(Stored items):
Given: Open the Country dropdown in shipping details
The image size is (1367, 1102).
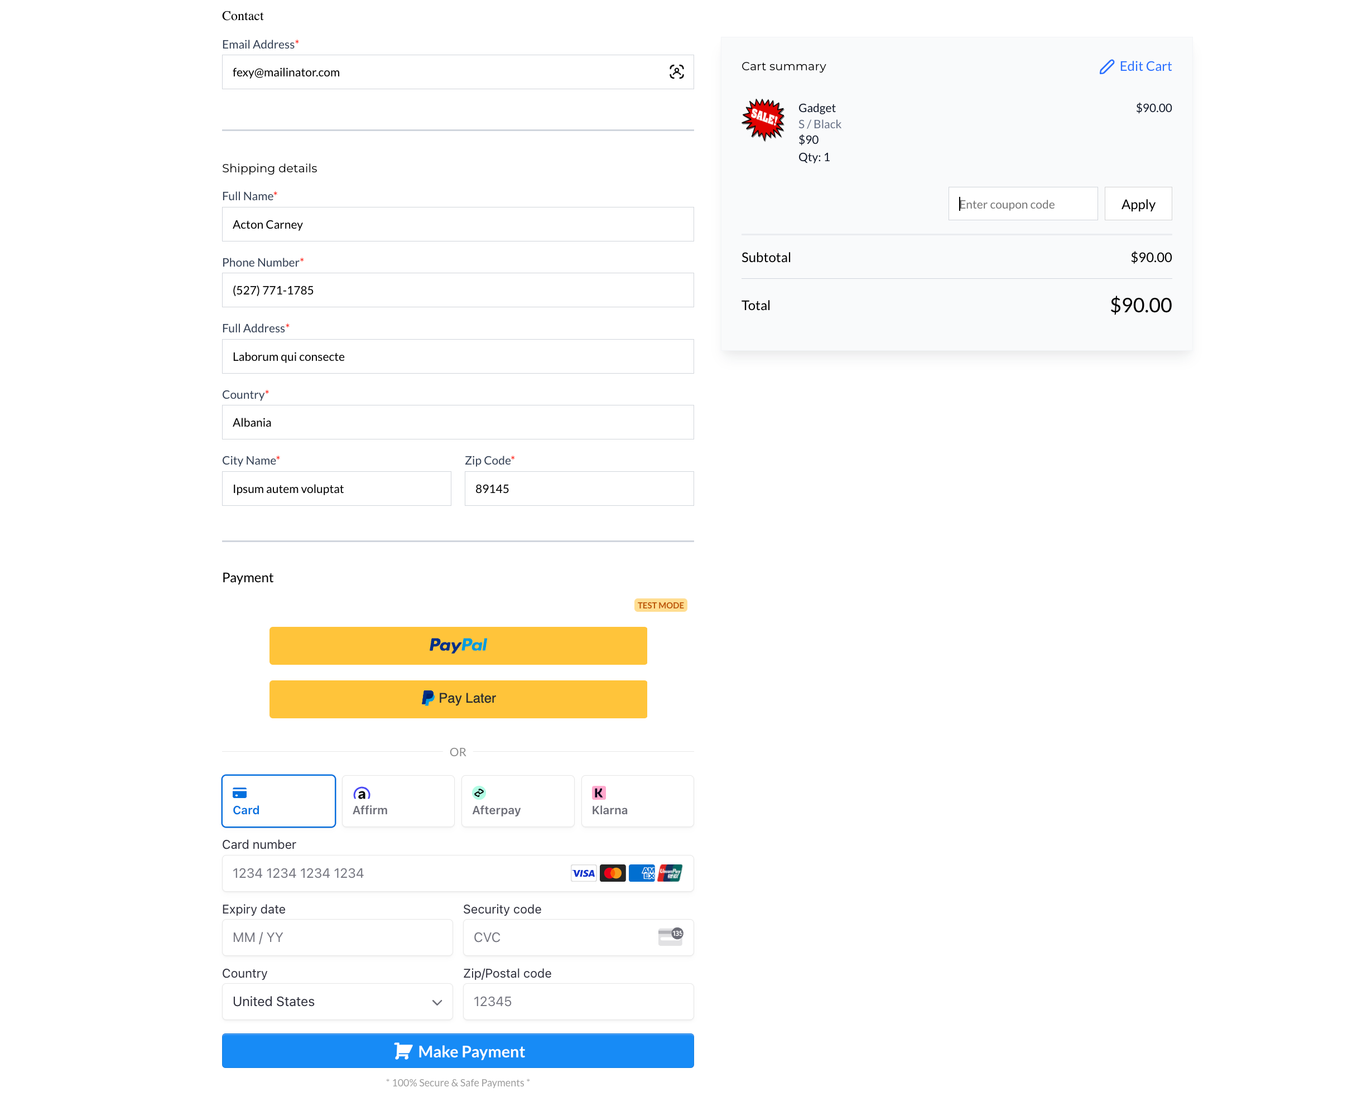Looking at the screenshot, I should tap(458, 423).
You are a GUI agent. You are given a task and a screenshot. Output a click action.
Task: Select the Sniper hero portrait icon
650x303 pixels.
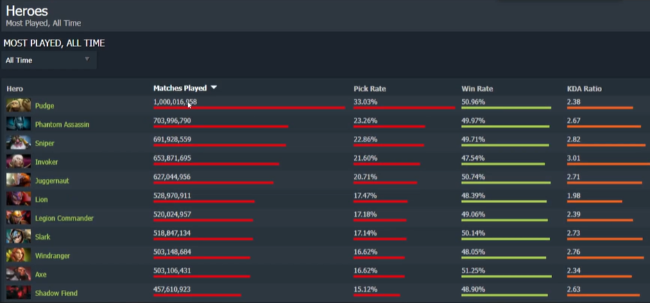tap(18, 143)
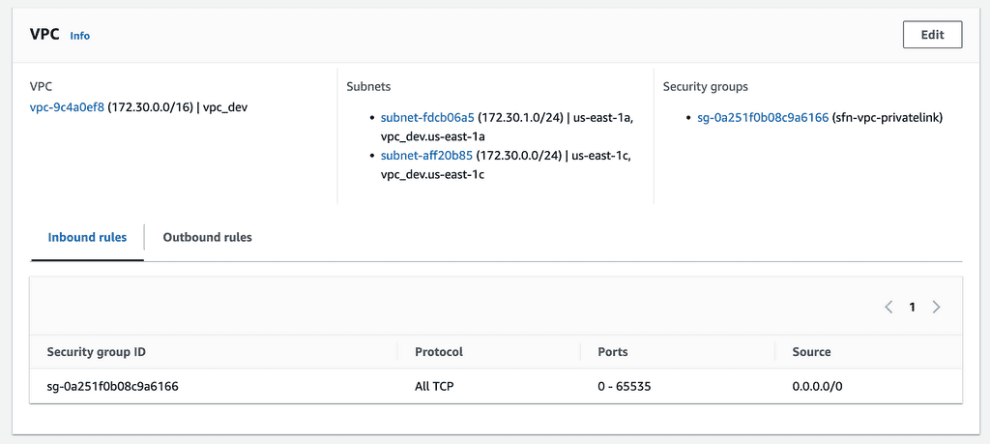Open subnet-aff20b85 subnet link
This screenshot has width=990, height=444.
pyautogui.click(x=426, y=155)
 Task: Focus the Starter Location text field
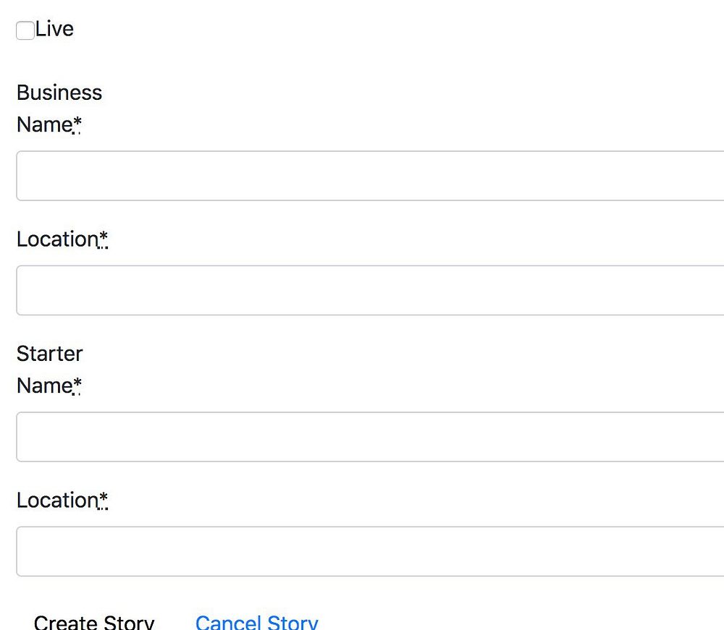369,551
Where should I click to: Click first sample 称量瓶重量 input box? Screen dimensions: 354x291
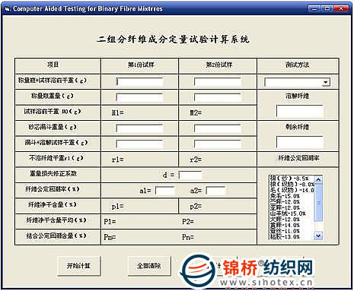coord(139,97)
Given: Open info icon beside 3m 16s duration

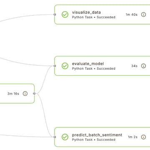Looking at the screenshot, I should 25,93.
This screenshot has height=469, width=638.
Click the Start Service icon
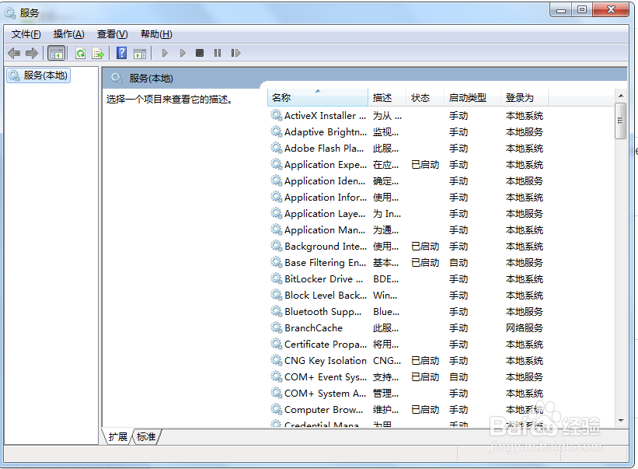click(165, 52)
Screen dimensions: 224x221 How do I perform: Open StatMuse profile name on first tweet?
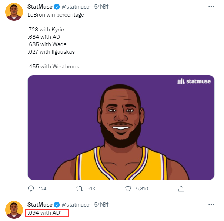tap(40, 7)

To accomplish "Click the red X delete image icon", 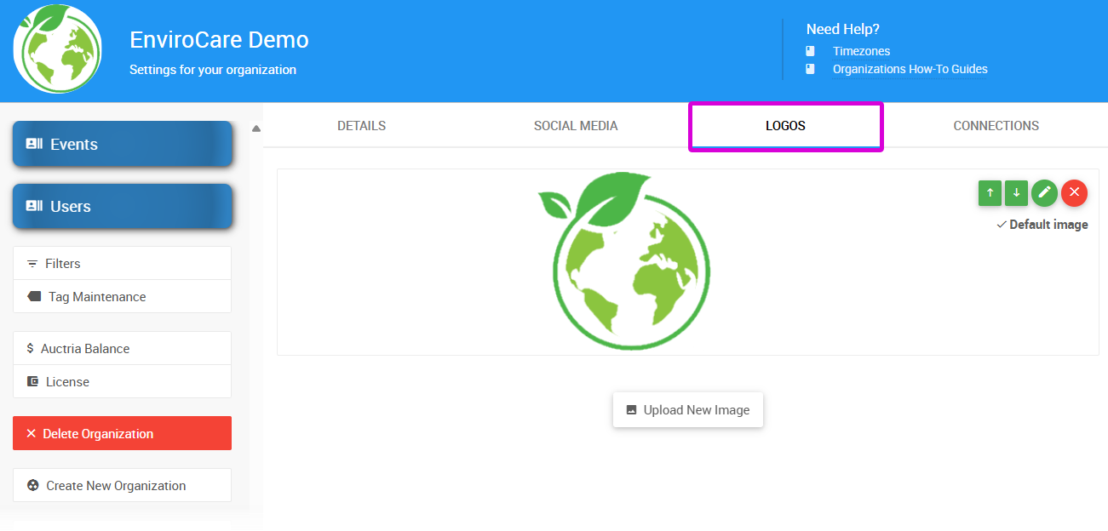I will (1074, 193).
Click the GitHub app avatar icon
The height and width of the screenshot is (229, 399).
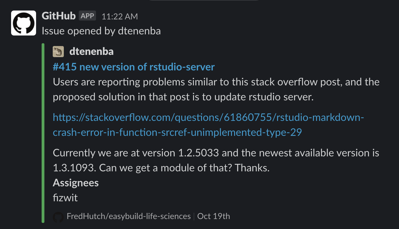(24, 23)
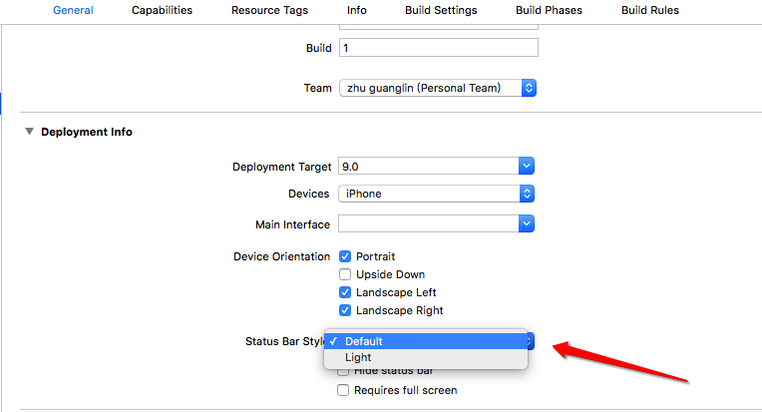Click the Build number input field
The image size is (762, 412).
tap(438, 48)
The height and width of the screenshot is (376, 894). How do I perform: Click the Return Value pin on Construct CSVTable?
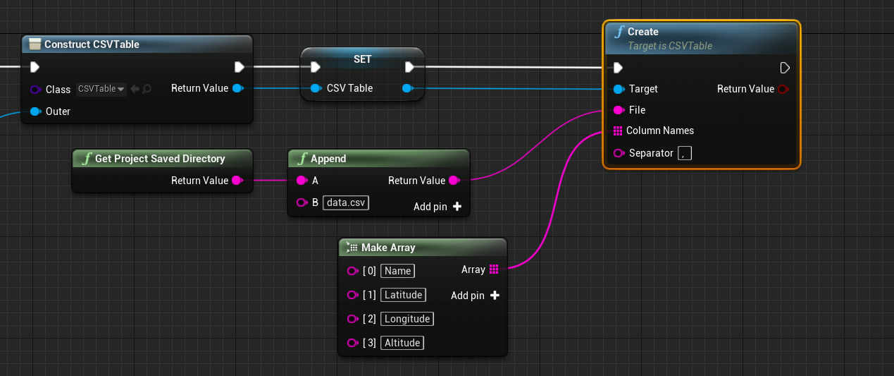coord(238,88)
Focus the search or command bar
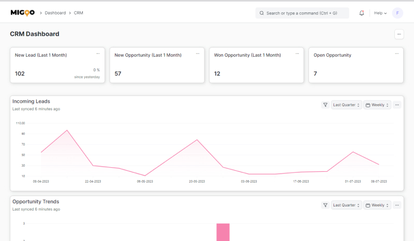Image resolution: width=414 pixels, height=241 pixels. [x=302, y=13]
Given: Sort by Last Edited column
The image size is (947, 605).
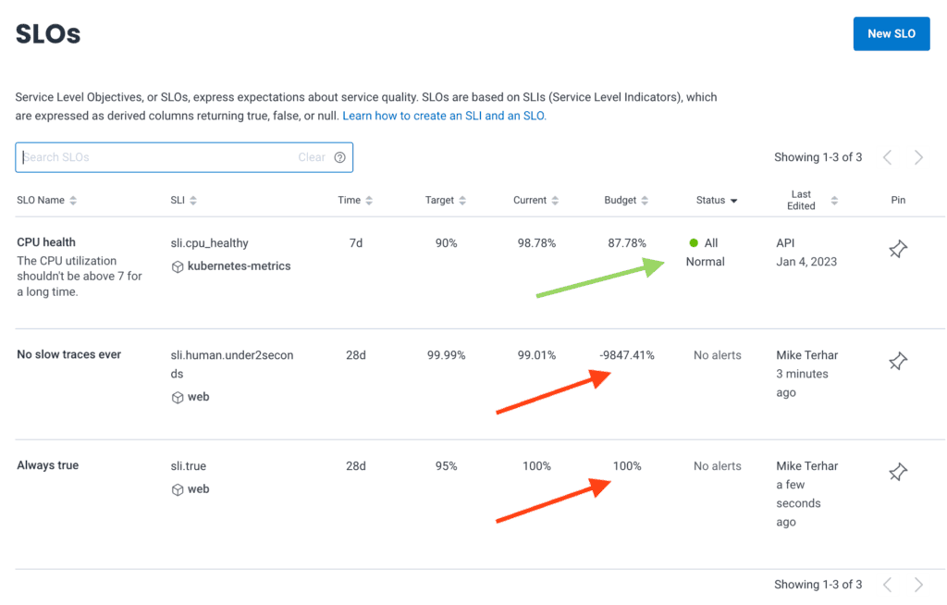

(Task description):
The lines wanted run from the one with "Focus the search or command bar" through the final line of the data; repeat them word for word and skip every picture.

(Final answer):
Focus the search or command bar
Image resolution: width=414 pixels, height=241 pixels. [x=302, y=13]
Given: Sort by Last Edited column
The image size is (947, 605).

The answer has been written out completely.